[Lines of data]
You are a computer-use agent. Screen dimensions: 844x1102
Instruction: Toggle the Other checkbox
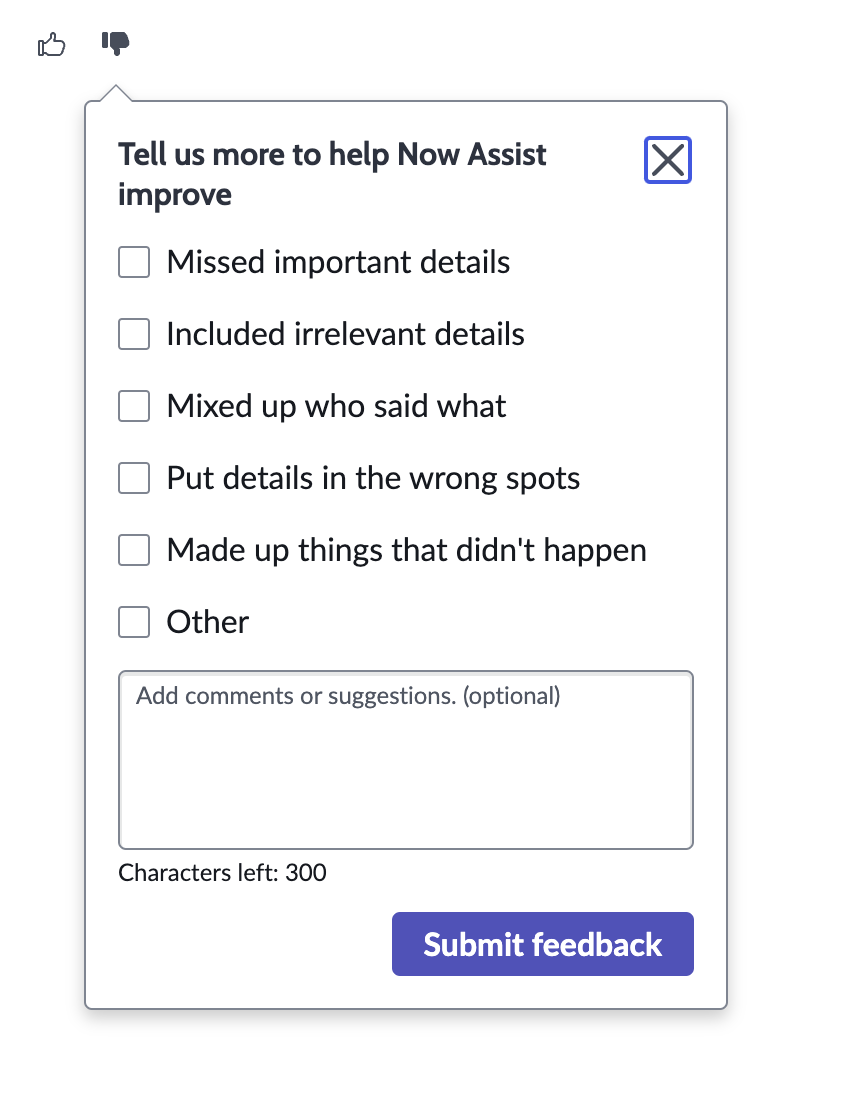[134, 622]
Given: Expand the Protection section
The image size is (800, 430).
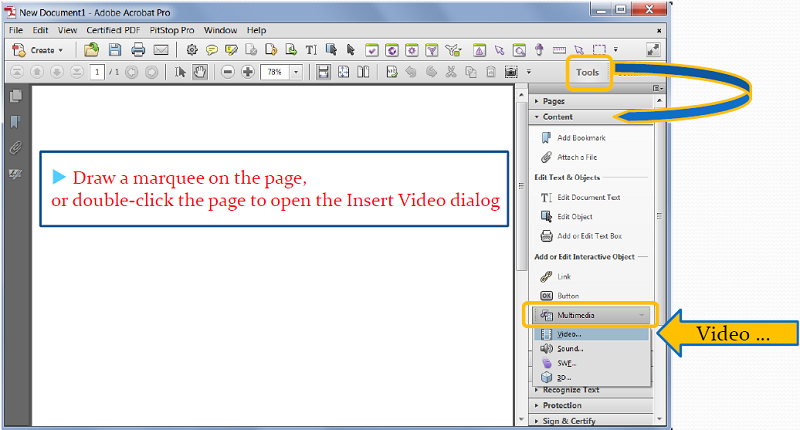Looking at the screenshot, I should [561, 405].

The task >> Revise the entries above by replacing "Toggle" with "Select" and leaving all other text unchanged. Omit the pictures from your answer.

Exercise result >>
You are a computer-use agent. Screen dimensions: 844x1102
Instruction: Select the Other checkbox
[134, 622]
Given: Expand the Protection section
The image size is (800, 430).
Looking at the screenshot, I should [561, 405].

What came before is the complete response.